Благодарю за добрые вести, почтительно кланяюсь мадам Веркор, а Вам выражаю наилучшие дружеские пожелания.
Иштван Эркень.
22. X.1972
Тибору Черешу[16]
16. V.1973
Спасибо за присланное (присланную? не знаю, как склонять) «Здесь, на Земле». Прочел почти все. Почти лишь потому, что, как появляется дервиш, я удаляюсь. Стало быть, дервишей я обошел стороной. Зато с наслаждением читал остальное, отдавая дань твоим заигрываниям с формой (в «Большом загуле») и силой драматизма (в «Летних упражнениях»).

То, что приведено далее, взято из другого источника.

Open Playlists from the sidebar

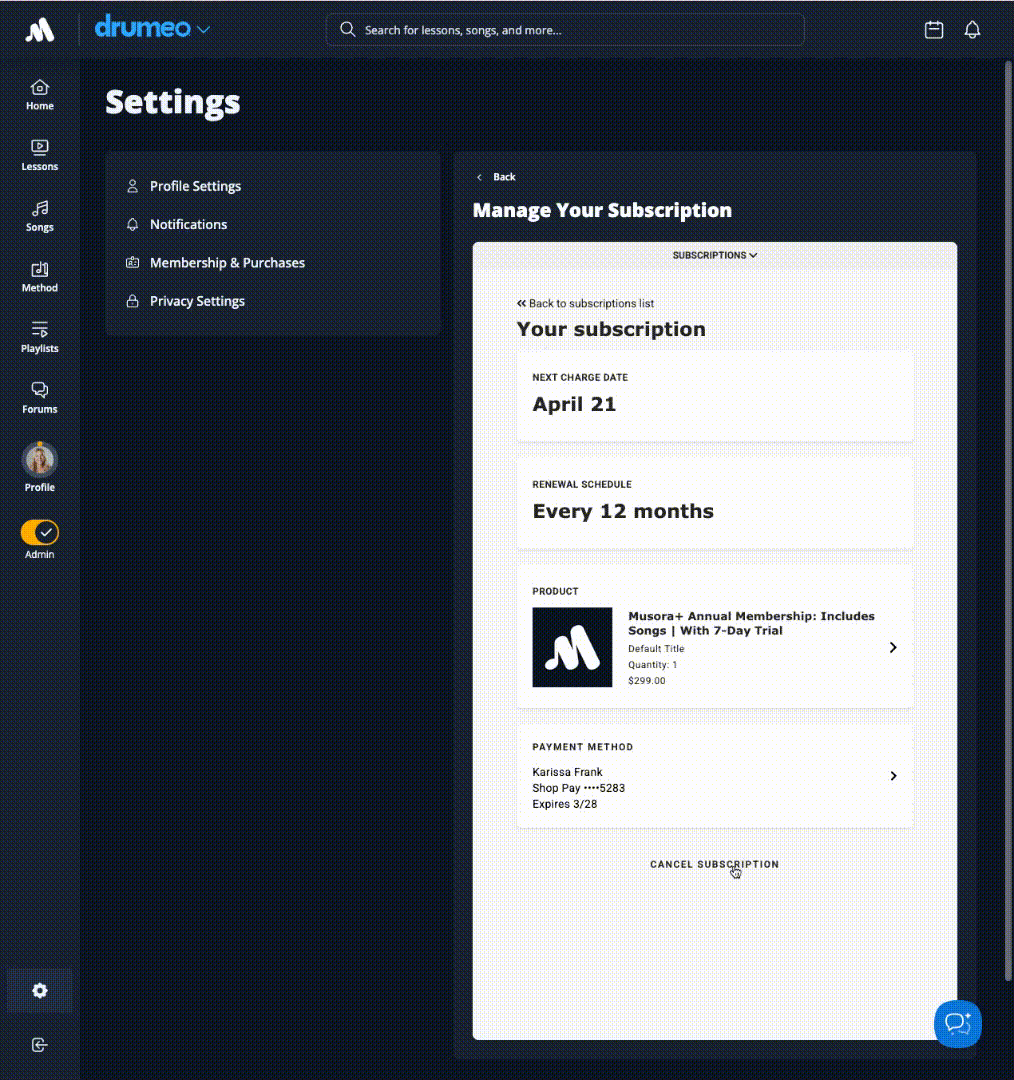coord(40,337)
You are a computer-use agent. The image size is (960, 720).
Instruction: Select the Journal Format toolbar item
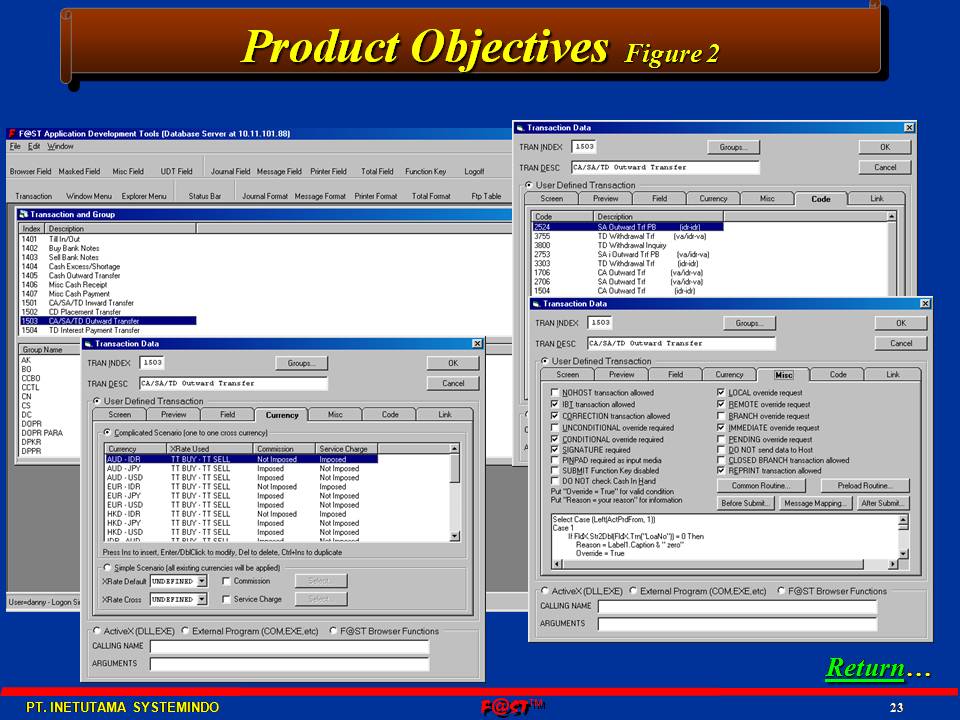pos(265,196)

На упражнениях задержимся, поскольку я вот уже 20 лет проедаю тебе плешь по поводу способа подачи информации, то есть чисто черешевских штучек, вводящих читателя в заблуждение. До сих пор ты к моим словам не прислушивался. А жаль. Но на сей раз ты забил гол в собственные ворота, мое дело — сидеть и надрывать живот от смеха. Открой страницы 132–133 и изволь внимательно прочесть. Сперва идет диалог, оставляющий читателя в полном неведении, а потом (потом, Череш, то бишь после?) следует объяснение. Ты проделываешь это со мной, 60-летним, дважды. Хотя удачно выстроенный диалог дает почувствовать, заранее услышать нарративное пояснение, которые тем самым становится излишним. Сначала надо обрисовать ситуацию, а уж потом пусть собеседник разглагольствует всласть. А у тебя что? Все с точностью до наоборот, что я (идиот!) талдычу тебе два десятка лет. Сам расставил себе капкан, сам попался в него, теперь выбирайся.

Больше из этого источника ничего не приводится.